■ PROBLEM DETAILS
Would you copy only the lines below, from the one containing "Where should I" through the very last one, leaving the pictures out?

Stored dataset items
"""
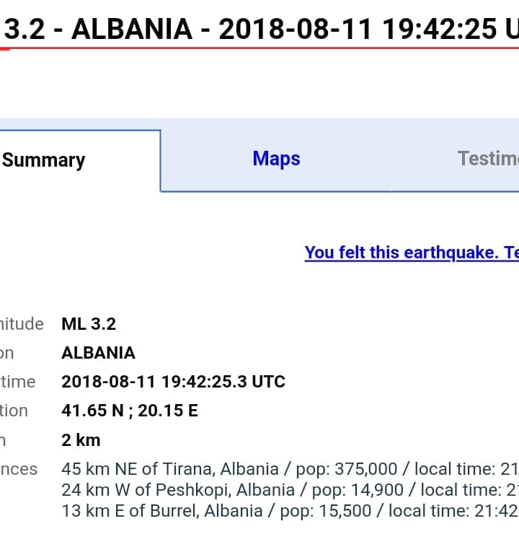Click the cut-off Region row label
Viewport: 519px width, 534px height.
pyautogui.click(x=7, y=353)
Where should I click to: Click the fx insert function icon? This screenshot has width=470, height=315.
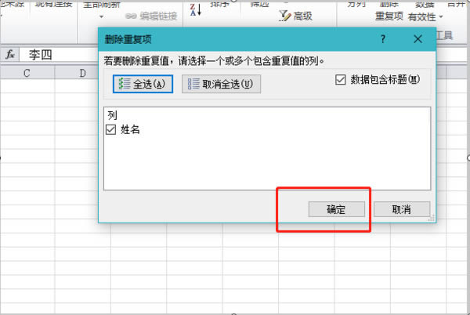[11, 55]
"""
■ ANSWER TO THE EXERCISE
Where should I click to: Click the fx insert function icon? This screenshot has width=470, height=315.
[11, 55]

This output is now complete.